Page

▶

The sense of a “necessary being” need not be of logical necessity, but only
of metaphysical necessary—that is, a reality whose existence explains the
existence of the contingent universe. The necessary being is a
creator/sustainer of the contingent realm and thus not the first cause in the
causal chain of phenomenal events. But in this case, the creator’s existence is
as contingent as that of the universe, and we are still left with a mystery. In
addition, substituting the mystery of a creator’s existence for the mystery of
why the natural universe exists does not advance our final understanding one
iota—it merely pushes the mystery of existence back one step. This satisfies
theists since it pushes the mystery of the natural realm out of the natural
realm, but the central mystery of why anything exists remains untouched. If
theists accept that God’s existence is mystery, then they in fact cannot claim
an ultimate explanation for the universe. In short, one mystery cannot explain
another.

◀

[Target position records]
▶

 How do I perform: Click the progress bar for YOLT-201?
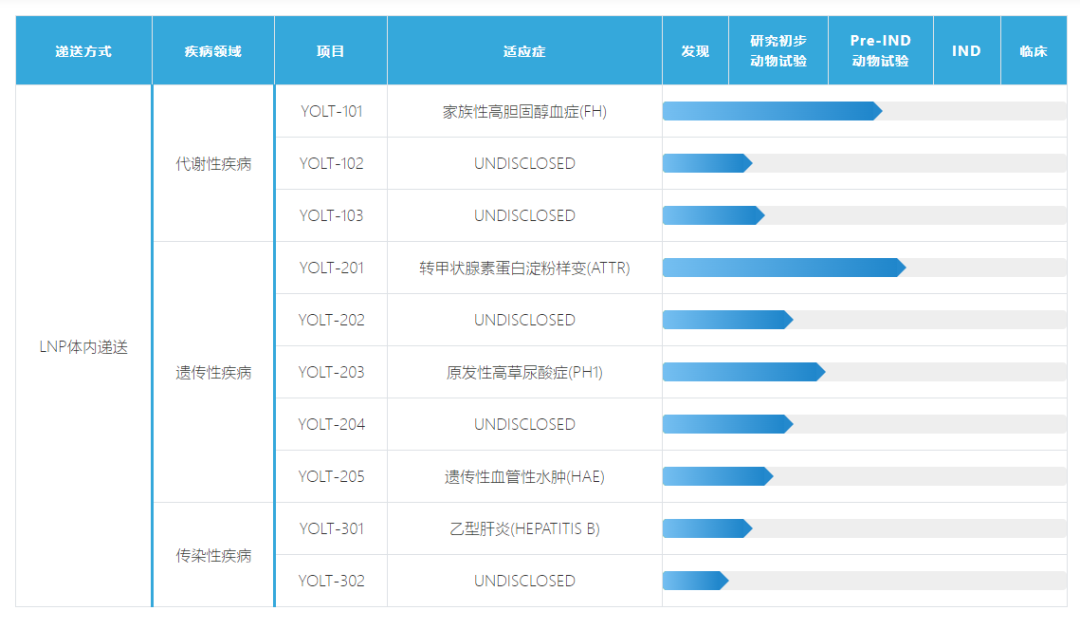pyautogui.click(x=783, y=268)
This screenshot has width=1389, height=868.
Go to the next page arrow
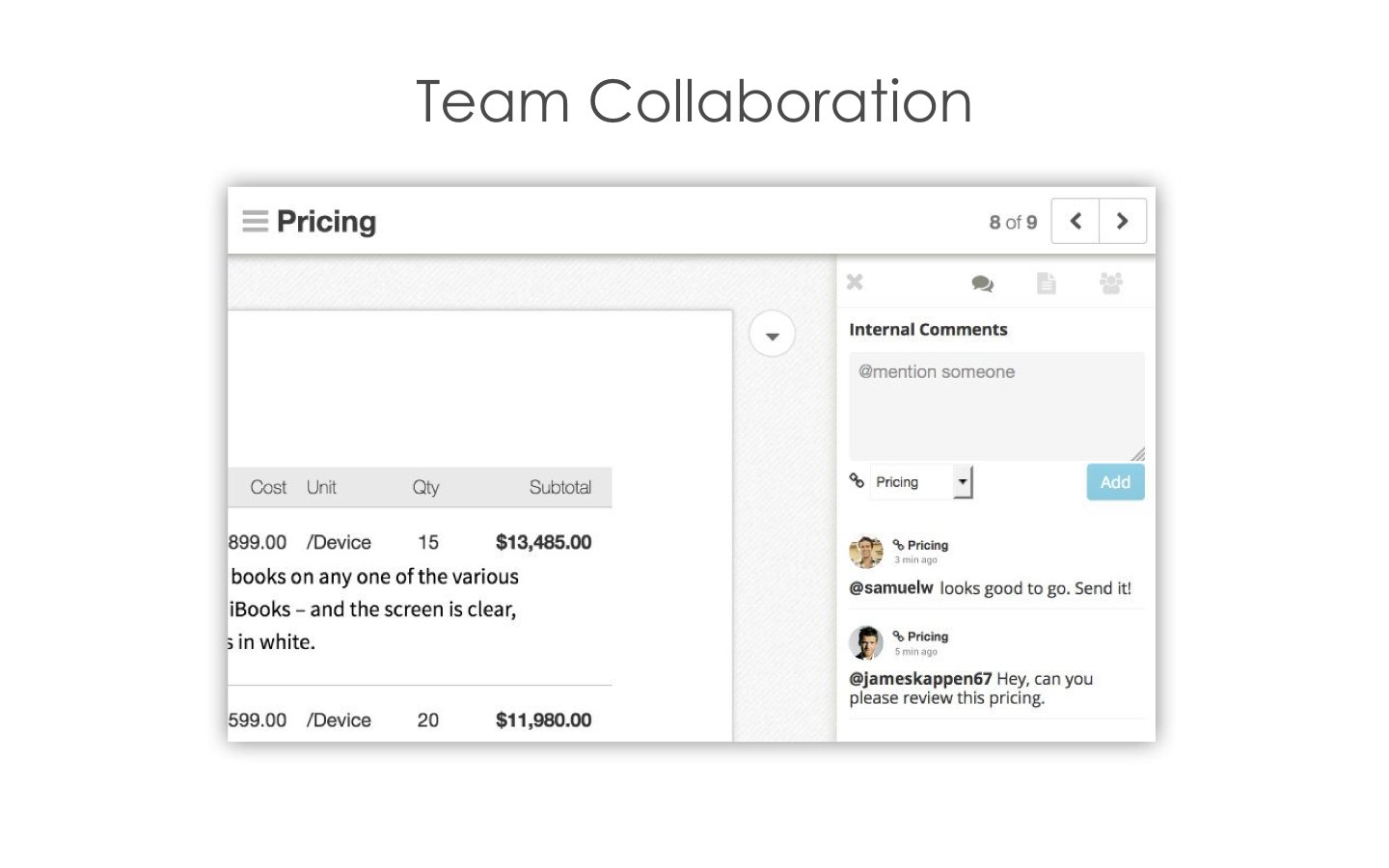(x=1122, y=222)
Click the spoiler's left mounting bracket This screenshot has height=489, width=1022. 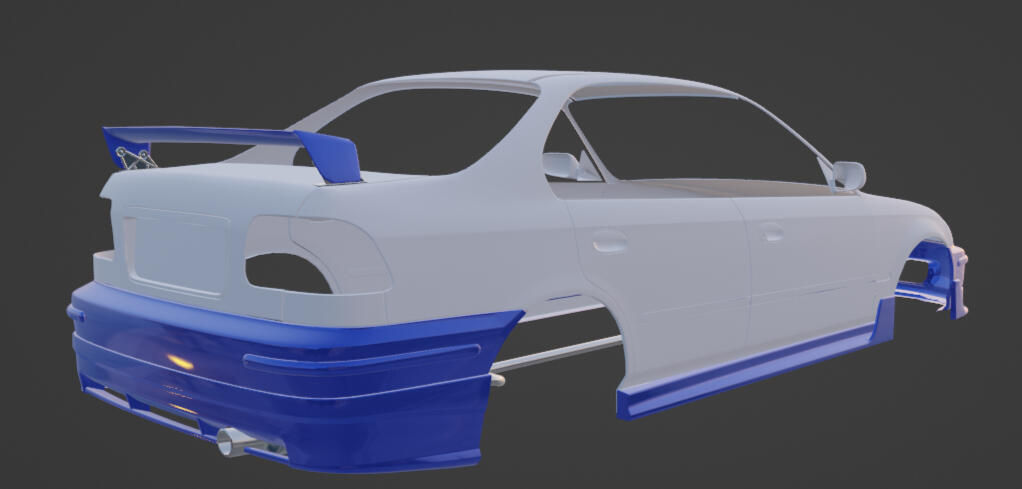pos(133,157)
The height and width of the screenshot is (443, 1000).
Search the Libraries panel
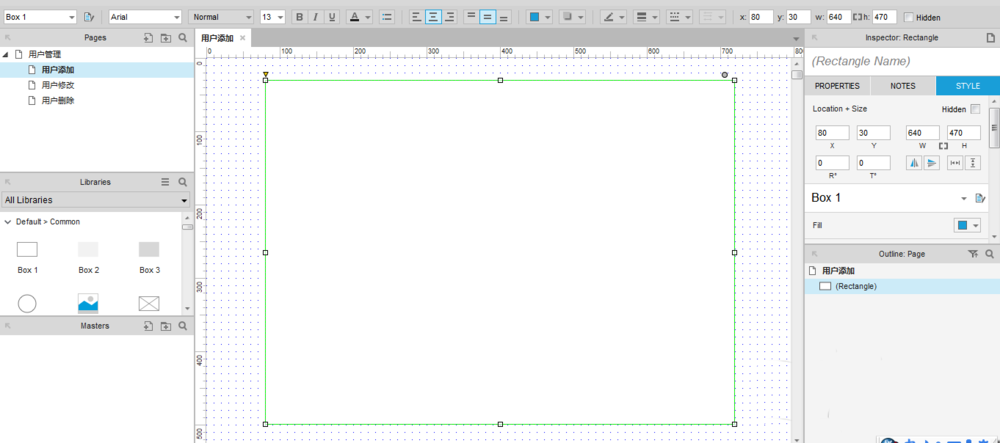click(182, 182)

◀

Direction 1
In the passage on a necessary being, what does swapping the mystery of a creator's existence for the mystery of the universe's existence do to the mystery of existence?
Direction 2
Pick up the passage on a necessary being after its final sentence and keep writing.

Right answer 1
It merely pushes the mystery of existence back one step.

Right answer 2
Furthermore, the choice remains between accepting the natural universe or
God as the unexplained explanatory stopping point, and it is more rational to
stop with a known reality—the natural universe—especially when positing a
further mystery also introduces new “how” mysteries of how creation
occurred (if the universe is not eternal) and how the creator/sustainer
maintains the existence of the natural universe. (Theists would argue that
there are reasons unrelated to this issue to introduce a creator.) Our objective
is understanding, not more mysteries, and these metaphysical posits cannot
give us any knowledge. Mystery is an admission of not knowing, not an
explanation of anything.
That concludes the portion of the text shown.